:: Material shown ::

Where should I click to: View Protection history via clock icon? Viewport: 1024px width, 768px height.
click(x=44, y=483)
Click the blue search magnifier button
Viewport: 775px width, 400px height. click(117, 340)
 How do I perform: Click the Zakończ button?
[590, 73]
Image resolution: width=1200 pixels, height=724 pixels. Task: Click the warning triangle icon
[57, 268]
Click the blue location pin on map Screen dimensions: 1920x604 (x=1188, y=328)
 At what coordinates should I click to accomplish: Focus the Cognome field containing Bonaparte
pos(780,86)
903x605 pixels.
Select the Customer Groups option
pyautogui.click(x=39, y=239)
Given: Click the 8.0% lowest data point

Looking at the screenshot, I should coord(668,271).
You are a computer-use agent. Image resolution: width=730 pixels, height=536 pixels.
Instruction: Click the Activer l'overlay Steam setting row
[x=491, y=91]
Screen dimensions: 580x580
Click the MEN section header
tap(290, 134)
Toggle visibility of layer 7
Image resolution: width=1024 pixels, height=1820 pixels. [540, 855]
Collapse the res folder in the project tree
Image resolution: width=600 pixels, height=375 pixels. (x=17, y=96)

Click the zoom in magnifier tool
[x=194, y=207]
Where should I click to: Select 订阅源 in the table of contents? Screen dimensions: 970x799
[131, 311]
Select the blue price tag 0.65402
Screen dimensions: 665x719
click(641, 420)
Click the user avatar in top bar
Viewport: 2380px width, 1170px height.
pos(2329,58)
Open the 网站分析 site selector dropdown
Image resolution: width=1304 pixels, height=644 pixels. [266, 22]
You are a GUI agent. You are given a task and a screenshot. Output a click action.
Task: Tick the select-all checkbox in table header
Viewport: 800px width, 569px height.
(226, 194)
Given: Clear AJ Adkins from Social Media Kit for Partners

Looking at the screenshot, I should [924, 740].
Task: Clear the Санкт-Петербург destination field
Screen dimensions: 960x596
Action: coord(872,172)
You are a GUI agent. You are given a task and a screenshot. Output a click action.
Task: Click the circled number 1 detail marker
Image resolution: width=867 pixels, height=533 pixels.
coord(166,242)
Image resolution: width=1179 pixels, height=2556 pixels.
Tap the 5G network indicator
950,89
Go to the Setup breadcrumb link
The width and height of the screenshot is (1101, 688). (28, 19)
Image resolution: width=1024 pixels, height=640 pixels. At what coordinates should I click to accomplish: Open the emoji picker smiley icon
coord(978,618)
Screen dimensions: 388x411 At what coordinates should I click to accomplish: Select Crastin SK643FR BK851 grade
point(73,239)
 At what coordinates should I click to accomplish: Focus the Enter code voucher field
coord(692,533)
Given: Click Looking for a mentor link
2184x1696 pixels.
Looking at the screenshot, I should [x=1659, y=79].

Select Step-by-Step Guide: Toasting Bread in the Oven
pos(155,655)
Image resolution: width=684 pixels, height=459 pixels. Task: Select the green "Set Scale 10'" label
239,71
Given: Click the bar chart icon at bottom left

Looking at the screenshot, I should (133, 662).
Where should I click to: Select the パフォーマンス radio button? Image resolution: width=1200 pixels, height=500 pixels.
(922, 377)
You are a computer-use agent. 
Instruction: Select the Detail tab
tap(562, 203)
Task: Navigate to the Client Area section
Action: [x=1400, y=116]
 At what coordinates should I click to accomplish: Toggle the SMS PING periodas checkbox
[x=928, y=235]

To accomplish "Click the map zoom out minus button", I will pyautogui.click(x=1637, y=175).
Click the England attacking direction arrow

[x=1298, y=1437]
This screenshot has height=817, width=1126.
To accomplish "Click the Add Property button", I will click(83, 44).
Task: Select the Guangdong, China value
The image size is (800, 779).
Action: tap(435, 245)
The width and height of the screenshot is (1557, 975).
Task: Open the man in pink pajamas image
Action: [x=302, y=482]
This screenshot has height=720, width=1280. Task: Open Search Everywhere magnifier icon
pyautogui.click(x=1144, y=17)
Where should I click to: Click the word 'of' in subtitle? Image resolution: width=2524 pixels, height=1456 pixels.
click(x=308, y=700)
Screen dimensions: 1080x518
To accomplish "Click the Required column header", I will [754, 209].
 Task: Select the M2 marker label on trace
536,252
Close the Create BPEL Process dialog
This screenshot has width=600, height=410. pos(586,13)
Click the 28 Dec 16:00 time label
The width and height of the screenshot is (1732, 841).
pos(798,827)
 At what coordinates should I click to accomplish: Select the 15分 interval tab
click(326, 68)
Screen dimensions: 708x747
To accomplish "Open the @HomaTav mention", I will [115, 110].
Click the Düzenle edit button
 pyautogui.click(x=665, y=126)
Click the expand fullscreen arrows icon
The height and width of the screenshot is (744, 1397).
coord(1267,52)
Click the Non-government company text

:::

*What is required:* The full set of records above is to be printed again verbatim.

*Answer section:*
Where should I click to: View Protection history via clock icon? Viewport: 1024px width, 768px height.
click(x=44, y=483)
Click the blue search magnifier button
Viewport: 775px width, 400px height. click(117, 340)
 How do I perform: Click the Zakończ button?
[590, 73]
Image resolution: width=1200 pixels, height=724 pixels. Task: Click the warning triangle icon
[57, 268]
Click the blue location pin on map Screen dimensions: 1920x604 (x=1188, y=328)
 At what coordinates should I click to accomplish: Focus the Cognome field containing Bonaparte
pos(780,86)
903x605 pixels.
Select the Customer Groups option
pyautogui.click(x=39, y=239)
Given: Click the 8.0% lowest data point

Looking at the screenshot, I should coord(668,271).
You are a computer-use agent. Image resolution: width=730 pixels, height=536 pixels.
Instruction: Click the Activer l'overlay Steam setting row
[x=491, y=91]
Screen dimensions: 580x580
Click the MEN section header
tap(290, 134)
Toggle visibility of layer 7
Image resolution: width=1024 pixels, height=1820 pixels. [540, 855]
Collapse the res folder in the project tree
Image resolution: width=600 pixels, height=375 pixels. (x=17, y=96)

Click the zoom in magnifier tool
[x=194, y=207]
Where should I click to: Select 订阅源 in the table of contents? Screen dimensions: 970x799
[131, 311]
Select the blue price tag 0.65402
Screen dimensions: 665x719
click(641, 420)
Click the user avatar in top bar
Viewport: 2380px width, 1170px height.
pos(2329,58)
Open the 网站分析 site selector dropdown
Image resolution: width=1304 pixels, height=644 pixels. [266, 22]
You are a GUI agent. You are given a task and a screenshot. Output a click action.
Task: Tick the select-all checkbox in table header
Viewport: 800px width, 569px height.
(226, 194)
Given: Clear AJ Adkins from Social Media Kit for Partners

Looking at the screenshot, I should [924, 740].
Task: Clear the Санкт-Петербург destination field
Screen dimensions: 960x596
Action: coord(872,172)
You are a GUI agent. You are given a task and a screenshot. Output a click action.
Task: Click the circled number 1 detail marker
Image resolution: width=867 pixels, height=533 pixels.
coord(166,242)
Image resolution: width=1179 pixels, height=2556 pixels.
Tap the 5G network indicator
950,89
Go to the Setup breadcrumb link
The width and height of the screenshot is (1101, 688). (28, 19)
Image resolution: width=1024 pixels, height=640 pixels. At what coordinates should I click to accomplish: Open the emoji picker smiley icon
coord(978,618)
Screen dimensions: 388x411 At what coordinates should I click to accomplish: Select Crastin SK643FR BK851 grade
point(73,239)
 At what coordinates should I click to accomplish: Focus the Enter code voucher field
coord(692,533)
Given: Click Looking for a mentor link
2184x1696 pixels.
Looking at the screenshot, I should [x=1659, y=79].

Select Step-by-Step Guide: Toasting Bread in the Oven
pos(155,655)
Image resolution: width=684 pixels, height=459 pixels. Task: Select the green "Set Scale 10'" label
239,71
Given: Click the bar chart icon at bottom left

Looking at the screenshot, I should (133, 662).
Where should I click to: Select the パフォーマンス radio button? Image resolution: width=1200 pixels, height=500 pixels.
(922, 377)
You are a computer-use agent. 
Instruction: Select the Detail tab
tap(562, 203)
Task: Navigate to the Client Area section
Action: [x=1400, y=116]
 At what coordinates should I click to accomplish: Toggle the SMS PING periodas checkbox
[x=928, y=235]

To accomplish "Click the map zoom out minus button", I will pyautogui.click(x=1637, y=175).
Click the England attacking direction arrow

[x=1298, y=1437]
This screenshot has height=817, width=1126.
To accomplish "Click the Add Property button", I will click(83, 44).
Task: Select the Guangdong, China value
The image size is (800, 779).
Action: tap(435, 245)
The width and height of the screenshot is (1557, 975).
Task: Open the man in pink pajamas image
Action: [x=302, y=482]
This screenshot has height=720, width=1280. Task: Open Search Everywhere magnifier icon
pyautogui.click(x=1144, y=17)
Where should I click to: Click the word 'of' in subtitle? Image resolution: width=2524 pixels, height=1456 pixels.
click(x=308, y=700)
Screen dimensions: 1080x518
To accomplish "Click the Required column header", I will [754, 209].
 Task: Select the M2 marker label on trace
536,252
Close the Create BPEL Process dialog
This screenshot has width=600, height=410. pos(586,13)
Click the 28 Dec 16:00 time label
The width and height of the screenshot is (1732, 841).
pos(798,827)
 At what coordinates should I click to accomplish: Select the 15分 interval tab
click(326, 68)
Screen dimensions: 708x747
To accomplish "Open the @HomaTav mention", I will [115, 110].
Click the Düzenle edit button
 pyautogui.click(x=665, y=126)
Click the expand fullscreen arrows icon
The height and width of the screenshot is (744, 1397).
coord(1267,52)
Click the Non-government company text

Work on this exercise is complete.